Labour 101: A simple guide to the CCMA

Lungi Madonsela - June 2, 2022


For many people, the CCMA is a very scary and daunting process. There seem to be a million rules and little to no guidance from the CCMA itself. This article serves as a simple guide to the CCMA, providing you with the basics that will make the CCMA process a lot simpler. 

What is the CCMA and what is its purpose?

The CCMA is the Commission for Conciliation, Mediation and Arbitration (CCMA). The CCMA was established in order to relieve pressure from other courts on labour matters and to allow employees and employers a safe space to resolve their workplace disputes in a manner that will allow the relationship between employer and employee to proceed following a dispute. The CCMA has also been established to balance the power dynamics between employer and employee. 

There are three steps to resolving a dispute at the CCMA. 

  1. Conciliation – is a very informal process used by the CCMA to find an amicable solution to a dispute. No attorneys or legal representatives are allowed at this stage. If a person is not happy with the outcome of the conciliation, they are welcome to appeal the process.
  2. Mediation – a slightly more structured approach to resolving the dispute. The commissioner will act as a mediator and attempt to resolve the issues in order to reach some sort of settlement agreement between the parties. No attorneys or legal representatives are allowed at this stage, and decisions from this stage are non-binding and also appealable.
  3. Arbitration – this is the CCMA’s last approach. The procedure is formal and all parties involved must prepare their arguments and bundles of evidence as if they are going to a court hearing at the Magistrates’ Court or the High Court. At this stage of the process, you are advised to have an attorney or legal representative. The decisions made are binding on the parties, and they cannot be appealed.

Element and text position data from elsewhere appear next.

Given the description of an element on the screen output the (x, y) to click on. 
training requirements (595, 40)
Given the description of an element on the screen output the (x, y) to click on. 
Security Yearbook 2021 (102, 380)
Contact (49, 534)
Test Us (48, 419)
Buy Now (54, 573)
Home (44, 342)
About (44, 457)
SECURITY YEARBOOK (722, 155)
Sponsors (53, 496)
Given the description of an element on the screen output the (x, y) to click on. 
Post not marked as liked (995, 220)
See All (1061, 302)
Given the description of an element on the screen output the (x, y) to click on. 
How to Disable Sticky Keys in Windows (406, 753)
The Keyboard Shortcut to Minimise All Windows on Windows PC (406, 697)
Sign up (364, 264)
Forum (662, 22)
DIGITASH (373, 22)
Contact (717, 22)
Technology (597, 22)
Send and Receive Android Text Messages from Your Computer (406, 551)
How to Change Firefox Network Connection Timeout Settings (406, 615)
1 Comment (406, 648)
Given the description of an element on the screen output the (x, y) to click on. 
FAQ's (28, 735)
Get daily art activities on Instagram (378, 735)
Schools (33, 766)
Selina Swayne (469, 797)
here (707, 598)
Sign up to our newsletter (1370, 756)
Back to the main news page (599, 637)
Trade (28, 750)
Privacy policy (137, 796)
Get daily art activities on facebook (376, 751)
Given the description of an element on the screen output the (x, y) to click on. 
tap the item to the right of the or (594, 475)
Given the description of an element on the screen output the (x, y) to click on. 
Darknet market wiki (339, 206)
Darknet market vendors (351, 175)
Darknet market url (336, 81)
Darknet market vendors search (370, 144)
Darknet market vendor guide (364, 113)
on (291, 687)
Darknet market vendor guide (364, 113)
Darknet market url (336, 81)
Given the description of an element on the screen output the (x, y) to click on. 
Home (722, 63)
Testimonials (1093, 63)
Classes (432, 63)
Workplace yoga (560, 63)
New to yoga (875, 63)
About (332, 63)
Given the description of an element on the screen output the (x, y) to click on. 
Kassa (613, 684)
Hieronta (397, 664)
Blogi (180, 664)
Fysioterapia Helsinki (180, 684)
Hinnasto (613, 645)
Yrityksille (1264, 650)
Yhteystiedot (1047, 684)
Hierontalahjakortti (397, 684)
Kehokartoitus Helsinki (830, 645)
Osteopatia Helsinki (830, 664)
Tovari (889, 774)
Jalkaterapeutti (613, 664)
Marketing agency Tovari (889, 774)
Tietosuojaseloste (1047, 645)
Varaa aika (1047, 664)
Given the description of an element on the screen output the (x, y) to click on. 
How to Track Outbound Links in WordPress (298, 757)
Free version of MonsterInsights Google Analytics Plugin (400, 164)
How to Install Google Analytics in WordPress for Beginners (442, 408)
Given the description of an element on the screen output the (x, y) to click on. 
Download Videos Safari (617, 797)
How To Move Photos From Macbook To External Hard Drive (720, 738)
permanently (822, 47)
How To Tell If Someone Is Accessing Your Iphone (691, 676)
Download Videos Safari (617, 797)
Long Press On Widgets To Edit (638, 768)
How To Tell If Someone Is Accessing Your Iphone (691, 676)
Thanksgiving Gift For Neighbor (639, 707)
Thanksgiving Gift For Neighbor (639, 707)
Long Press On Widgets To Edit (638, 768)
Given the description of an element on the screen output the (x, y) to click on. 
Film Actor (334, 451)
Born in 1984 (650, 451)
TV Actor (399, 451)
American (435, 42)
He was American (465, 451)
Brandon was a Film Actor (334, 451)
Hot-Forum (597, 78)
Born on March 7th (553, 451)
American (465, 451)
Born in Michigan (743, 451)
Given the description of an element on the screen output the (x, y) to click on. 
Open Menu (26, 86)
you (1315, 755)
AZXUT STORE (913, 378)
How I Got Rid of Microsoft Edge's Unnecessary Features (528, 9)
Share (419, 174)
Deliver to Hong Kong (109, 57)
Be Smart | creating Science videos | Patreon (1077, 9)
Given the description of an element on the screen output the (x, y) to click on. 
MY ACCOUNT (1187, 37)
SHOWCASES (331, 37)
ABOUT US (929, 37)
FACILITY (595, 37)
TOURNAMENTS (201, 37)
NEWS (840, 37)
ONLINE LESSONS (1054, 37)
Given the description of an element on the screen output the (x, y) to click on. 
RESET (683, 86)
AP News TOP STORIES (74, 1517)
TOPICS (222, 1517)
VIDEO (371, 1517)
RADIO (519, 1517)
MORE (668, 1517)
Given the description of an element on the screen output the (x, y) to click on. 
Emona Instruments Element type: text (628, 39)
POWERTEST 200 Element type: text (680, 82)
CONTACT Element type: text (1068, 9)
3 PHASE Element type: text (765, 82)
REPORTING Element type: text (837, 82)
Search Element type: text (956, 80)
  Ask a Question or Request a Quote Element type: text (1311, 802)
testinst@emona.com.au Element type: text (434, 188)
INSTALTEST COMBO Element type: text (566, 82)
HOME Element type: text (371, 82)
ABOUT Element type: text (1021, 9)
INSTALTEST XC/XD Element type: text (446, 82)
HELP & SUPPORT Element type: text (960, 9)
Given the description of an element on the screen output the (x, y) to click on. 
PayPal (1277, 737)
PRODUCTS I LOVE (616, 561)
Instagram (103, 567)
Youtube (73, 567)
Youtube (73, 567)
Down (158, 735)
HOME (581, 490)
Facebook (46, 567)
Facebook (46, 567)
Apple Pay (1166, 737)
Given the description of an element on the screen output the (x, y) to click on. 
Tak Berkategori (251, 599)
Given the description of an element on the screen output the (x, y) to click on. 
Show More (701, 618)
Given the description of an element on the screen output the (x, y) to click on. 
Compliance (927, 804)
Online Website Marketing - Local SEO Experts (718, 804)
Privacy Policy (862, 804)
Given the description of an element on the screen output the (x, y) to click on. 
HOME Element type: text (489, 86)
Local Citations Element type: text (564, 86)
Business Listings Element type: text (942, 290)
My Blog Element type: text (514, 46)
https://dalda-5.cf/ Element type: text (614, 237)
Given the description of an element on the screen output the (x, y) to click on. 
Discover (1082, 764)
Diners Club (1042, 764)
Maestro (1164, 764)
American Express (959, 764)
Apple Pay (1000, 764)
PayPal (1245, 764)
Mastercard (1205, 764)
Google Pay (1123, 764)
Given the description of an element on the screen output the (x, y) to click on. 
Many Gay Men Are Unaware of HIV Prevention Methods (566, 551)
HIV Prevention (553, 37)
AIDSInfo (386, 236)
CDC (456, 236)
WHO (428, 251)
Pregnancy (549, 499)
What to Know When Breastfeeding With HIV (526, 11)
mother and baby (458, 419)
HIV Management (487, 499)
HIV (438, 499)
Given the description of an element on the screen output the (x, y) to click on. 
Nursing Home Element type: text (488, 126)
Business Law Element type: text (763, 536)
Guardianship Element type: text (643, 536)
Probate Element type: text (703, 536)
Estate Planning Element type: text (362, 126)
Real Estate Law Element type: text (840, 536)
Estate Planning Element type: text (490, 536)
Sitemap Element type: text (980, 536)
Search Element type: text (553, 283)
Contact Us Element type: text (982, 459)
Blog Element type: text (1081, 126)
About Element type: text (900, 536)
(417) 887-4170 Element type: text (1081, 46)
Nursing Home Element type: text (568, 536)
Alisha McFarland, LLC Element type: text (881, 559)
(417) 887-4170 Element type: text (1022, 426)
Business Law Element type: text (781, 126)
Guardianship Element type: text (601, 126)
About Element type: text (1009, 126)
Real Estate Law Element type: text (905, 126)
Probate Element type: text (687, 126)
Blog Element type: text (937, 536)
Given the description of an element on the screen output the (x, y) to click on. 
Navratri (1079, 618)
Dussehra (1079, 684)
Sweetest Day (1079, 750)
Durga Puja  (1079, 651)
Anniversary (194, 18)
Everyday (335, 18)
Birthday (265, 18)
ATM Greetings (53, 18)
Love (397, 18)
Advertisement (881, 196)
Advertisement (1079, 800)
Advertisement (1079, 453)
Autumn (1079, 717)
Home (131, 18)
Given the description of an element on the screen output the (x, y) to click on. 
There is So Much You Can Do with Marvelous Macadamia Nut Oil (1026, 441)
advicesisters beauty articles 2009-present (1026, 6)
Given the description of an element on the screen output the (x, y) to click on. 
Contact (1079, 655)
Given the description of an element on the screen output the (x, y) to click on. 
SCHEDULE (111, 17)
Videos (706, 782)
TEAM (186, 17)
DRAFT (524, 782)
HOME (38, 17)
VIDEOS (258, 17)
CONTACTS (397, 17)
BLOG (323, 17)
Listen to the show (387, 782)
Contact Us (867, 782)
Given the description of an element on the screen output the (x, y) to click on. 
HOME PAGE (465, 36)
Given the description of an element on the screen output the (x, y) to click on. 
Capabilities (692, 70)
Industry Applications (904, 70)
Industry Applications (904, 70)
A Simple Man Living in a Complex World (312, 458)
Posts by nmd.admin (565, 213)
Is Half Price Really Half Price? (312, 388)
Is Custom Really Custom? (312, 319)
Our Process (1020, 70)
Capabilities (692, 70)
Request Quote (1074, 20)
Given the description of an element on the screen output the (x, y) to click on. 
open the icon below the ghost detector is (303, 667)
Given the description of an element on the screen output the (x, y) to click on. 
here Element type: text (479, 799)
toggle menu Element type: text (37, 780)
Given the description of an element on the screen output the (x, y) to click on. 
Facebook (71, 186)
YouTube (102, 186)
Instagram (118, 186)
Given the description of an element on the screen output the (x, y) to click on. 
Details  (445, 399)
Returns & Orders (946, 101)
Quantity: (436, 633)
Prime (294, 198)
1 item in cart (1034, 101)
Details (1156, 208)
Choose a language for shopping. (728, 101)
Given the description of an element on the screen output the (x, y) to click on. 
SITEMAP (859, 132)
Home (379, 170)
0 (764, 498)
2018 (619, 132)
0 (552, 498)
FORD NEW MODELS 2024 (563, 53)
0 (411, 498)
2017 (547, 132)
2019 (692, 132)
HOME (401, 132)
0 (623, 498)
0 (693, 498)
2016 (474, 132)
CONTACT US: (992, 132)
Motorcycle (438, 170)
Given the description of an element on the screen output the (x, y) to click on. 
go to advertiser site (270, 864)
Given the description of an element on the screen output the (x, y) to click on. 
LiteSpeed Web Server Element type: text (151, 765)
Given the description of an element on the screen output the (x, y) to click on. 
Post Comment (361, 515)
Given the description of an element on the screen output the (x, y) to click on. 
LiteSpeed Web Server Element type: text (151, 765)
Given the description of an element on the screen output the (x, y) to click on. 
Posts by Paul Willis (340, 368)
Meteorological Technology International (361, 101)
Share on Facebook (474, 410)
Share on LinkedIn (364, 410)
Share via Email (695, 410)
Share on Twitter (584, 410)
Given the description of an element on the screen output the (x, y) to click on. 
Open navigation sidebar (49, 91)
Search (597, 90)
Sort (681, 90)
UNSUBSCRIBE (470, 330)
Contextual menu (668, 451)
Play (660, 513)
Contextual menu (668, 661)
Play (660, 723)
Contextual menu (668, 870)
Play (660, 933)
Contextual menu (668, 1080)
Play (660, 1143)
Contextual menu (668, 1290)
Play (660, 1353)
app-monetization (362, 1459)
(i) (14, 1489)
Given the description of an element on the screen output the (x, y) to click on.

You can only review a decision made by the arbitrator.

Who can go to the CCMA? 

All employees and employers can approach the CCMA for help with their workplace disputes. The only people who cannot approach the CCMA are independent contractors, shareholders and any case that falls outside the scope of the Labour Relations Act and the Basic Conditions of Employment Act. 

How much does it cost to go to the CCMA?

The CCMA is free; however, in some instances, when labour legislation allows fees to be charged, the Commission may charge fees. The CCMA may charge fees in the following circumstances: 

  • When conducting, overseeing or scrutinising any election or ballot at the request of a registered trade union or employers’ organisation. The fee is between R750 to R1000 for each day or part thereof; 
  • When asked by employees, employers, registered trade unions, a registered federation of trade unions, federations of employers organisations or councils to provide advice or training relating 
    • the establishing collective bargaining structures; 
    • designing, establishing and electing workplace forums and creating deadlock-breaking mechanisms;
    •  the functioning of workplace forums; 
    • preventing and resolving disputes and employees’ grievances; 
    • disciplinary procedures; procedures in relation to dismissals; 
    • the process of restructuring the workplace; 
    • affirmative action and equal opportunity programmes; 
    • sexual harassment in the workplace; 

The fee is between R750 and R1500 for each day or part thereof. 

  • The CCMA may charge an employer with an arbitration fee in dismissal matters relating to conduct/capacity where the commissioner finds that a dismissal is procedurally unfair.

Can all labour disputes be referred to the CCMA?

The CCMA generally has jurisdiction over all labour disputes, except when:

  • There is a bargaining council for that sector of the employment field. 
  • The matter falls outside the scope of the Labour Relations Act and the Basic Conditions of Employment Act.
  • You are an independent contractor or a shareholder.

What matters does the CCMA have jurisdiction over?

  • All unfair dismissals
  • Unfair labour practices
  • Discrimination 
  • Freedom of association
  • Claims for monies that have not been paid (overtime, severance pay, leave days, salaries, wages, commission and bonuses).
  • Unilateral changes to an employment contract
  • Temporary employment 
  • Part-time employment 

And so many more, the CCMA’s referral form has many options for the applicant to choose from. Should your dispute not be on the referral form chances are your dispute falls outside of the CCMA’s jurisdiction. 

Some rules you should be aware of:

Owing to the fact that the CCMA gets millions of applications on a regular basis, there are some rules that have been put in place to ensure that all matters are dealt with efficiently.

Time limits:

These are periods set by the CCMA in which you are allowed to bring your matter to them

  • Unfair dismissals – 30 days from the date of dismissal.
  • Unfair labour practices – 90 days from the date of the event
  • Discrimination – 180 days from the date of the event

In the event that you submit your matter outside the time limit prescribed by the CCMA, you can always file for condonation. When applying for condonation you are essentially asking the CCMA to forgive your late application and to hear your matter because it has good merits. 


If you are claiming for monies owed to you by an employer, you can only approach the CCMA if you earn below the threshold of R211 596.30 per year, which is approximately R17 633,025 per month. If you earn above that amount then you are encouraged to seek remedies from the Labour Court.